A diet rich in donuts, crackers and ice cream has taken its toll on the more than 15 million Americans who suffer from Type 2 diabetes. As well as having to beware the possibility of a sugar-induced coma, they are at increased risk of cardiovascular disease, renal disease, blindness and blood clots.

There are several drugs on the market to treat diabetes but they all have serious side effects. A new approach by Auwerx and colleagues described in today's issue of the journal Molecular Cell may offer a way of avoiding some of these.

Most of the current drugs are compounds called glitazones. These bind to a receptor called perixosome proliferator-activated receptors (PPARs) on the surface of cells.

PPARs increase sugar metabolism and fat cell proliferation by turning specific genes in the nucleus on and off, and molecules that bind to the receptor increase insulin's ability to lower blood sugar in the body.
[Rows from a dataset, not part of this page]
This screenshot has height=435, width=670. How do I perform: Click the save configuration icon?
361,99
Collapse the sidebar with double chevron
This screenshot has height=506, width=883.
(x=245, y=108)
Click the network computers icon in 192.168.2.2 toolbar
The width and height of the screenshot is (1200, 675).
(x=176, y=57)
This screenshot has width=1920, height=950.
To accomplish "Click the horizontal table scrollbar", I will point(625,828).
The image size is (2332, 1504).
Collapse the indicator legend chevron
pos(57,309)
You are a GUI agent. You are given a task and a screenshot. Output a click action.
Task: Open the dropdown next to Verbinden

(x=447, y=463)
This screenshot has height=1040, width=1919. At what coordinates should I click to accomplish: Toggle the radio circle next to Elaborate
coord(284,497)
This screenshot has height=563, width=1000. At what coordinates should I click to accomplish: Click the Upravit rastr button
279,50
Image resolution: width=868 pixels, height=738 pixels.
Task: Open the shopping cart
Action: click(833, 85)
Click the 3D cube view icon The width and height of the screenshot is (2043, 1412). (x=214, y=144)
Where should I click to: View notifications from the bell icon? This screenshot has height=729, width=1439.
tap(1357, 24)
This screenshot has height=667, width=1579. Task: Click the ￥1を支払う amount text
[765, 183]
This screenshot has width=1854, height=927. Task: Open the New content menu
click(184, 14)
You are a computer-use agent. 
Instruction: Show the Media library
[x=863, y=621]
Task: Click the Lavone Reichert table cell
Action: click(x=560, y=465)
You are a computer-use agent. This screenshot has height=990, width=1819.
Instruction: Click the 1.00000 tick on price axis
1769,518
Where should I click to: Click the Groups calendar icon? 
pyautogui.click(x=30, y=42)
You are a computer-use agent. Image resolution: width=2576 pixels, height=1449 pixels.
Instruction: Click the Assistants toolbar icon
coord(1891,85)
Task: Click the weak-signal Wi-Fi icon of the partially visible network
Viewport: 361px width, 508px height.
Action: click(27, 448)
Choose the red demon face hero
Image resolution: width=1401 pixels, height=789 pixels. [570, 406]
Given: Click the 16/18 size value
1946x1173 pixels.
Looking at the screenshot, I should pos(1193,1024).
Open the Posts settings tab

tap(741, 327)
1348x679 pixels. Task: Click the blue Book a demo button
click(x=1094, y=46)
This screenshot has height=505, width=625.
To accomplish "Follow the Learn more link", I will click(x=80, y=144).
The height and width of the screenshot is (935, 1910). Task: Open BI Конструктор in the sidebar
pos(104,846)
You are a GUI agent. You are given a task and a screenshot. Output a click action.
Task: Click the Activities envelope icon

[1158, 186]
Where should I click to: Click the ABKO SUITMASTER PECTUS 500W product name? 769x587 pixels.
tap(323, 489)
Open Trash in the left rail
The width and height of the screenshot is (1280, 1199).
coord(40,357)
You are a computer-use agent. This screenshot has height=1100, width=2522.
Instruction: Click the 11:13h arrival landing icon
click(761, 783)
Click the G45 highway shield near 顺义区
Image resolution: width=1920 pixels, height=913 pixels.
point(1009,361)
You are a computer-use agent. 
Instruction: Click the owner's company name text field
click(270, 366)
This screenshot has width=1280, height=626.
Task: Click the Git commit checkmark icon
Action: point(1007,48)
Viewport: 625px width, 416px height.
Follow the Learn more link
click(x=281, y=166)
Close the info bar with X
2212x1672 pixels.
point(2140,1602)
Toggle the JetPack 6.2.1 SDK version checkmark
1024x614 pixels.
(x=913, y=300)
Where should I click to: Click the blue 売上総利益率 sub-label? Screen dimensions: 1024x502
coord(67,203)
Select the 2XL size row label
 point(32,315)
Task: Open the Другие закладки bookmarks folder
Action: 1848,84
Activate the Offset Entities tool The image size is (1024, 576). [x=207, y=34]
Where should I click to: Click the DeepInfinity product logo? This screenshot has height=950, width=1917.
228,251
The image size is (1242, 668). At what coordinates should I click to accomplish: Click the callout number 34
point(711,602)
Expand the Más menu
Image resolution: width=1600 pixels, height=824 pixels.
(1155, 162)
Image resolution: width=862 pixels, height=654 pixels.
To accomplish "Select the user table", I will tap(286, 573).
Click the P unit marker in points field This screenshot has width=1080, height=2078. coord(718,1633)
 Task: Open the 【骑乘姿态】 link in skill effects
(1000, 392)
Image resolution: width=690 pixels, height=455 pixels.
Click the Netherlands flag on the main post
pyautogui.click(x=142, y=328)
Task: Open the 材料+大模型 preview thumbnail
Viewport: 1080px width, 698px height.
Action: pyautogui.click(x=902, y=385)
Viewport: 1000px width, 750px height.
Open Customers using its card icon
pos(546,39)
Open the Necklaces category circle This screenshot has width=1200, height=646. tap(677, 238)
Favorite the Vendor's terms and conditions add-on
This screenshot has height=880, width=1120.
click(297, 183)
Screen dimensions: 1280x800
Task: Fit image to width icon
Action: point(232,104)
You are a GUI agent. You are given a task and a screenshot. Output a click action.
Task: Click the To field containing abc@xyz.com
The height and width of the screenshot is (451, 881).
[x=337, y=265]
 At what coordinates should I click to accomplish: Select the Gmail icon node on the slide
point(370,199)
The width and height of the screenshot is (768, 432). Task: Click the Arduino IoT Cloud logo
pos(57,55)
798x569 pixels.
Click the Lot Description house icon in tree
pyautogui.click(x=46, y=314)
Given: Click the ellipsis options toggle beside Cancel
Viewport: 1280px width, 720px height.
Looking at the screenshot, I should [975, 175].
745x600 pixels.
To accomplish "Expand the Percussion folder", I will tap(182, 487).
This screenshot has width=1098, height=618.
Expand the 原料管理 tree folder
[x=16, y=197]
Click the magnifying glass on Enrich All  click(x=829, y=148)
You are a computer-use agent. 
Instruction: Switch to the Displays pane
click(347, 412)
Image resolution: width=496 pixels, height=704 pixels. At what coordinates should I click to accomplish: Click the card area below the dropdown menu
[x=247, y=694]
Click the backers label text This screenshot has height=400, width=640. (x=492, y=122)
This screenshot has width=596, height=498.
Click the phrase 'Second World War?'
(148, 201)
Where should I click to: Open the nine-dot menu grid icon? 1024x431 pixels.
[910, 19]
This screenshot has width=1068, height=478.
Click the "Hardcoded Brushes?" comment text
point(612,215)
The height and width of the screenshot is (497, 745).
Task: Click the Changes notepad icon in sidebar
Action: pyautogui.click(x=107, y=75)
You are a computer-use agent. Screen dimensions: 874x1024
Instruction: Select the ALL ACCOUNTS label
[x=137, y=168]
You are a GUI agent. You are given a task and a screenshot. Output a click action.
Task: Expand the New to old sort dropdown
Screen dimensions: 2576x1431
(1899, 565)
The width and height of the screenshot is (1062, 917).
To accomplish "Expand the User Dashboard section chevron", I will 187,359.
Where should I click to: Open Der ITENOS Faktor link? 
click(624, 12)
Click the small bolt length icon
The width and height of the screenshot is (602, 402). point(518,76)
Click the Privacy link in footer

This counteracts Type 2 diabetes, which results, not from a lack of insulin, but from a lack of sensitivity to it.

The hunt has been on for molecules that increase insulin sensitivity but don't trigger the creation of fat cells.

Glitazones contain a chemical group called a thiazolidinedione ring, which binds very firmly to PPAR. So Johan Auwerx and colleagues at the University of Strasbourg in France investigated a molecule provided by researchers at GlaxoWellcome R&D in North Carolina, in which the thiazolidinedione ring was replaced by a different chemical group.

The team found their new molecule did alter PPAR activity, but wasn't as efficient as glitazones. When they treated various models of diabetic mice with the molecule, they found the mice were able to clear sugar from their systems with less insulin, indicating an increased sensitivity of insulin, but that they didn't gain weight.

“This serves as a proof of principle that you can modulate PPAR-gamma activity rather than inducing full activation,” says Frederic Picard of INSERM in Strasbourg. Researchers can now be hopeful of developing side-effect free drugs for Type 2 Diabetes.

First, however, they will have to learn exactly how the new molecule works. It could be that a higher level of PPAR activation is required to trigger the fat-cell creating pathway than is required to increase insulin sensitivity. Alternatively, it could be that the novel shape of the binding area makes a difference to which pathway is triggered.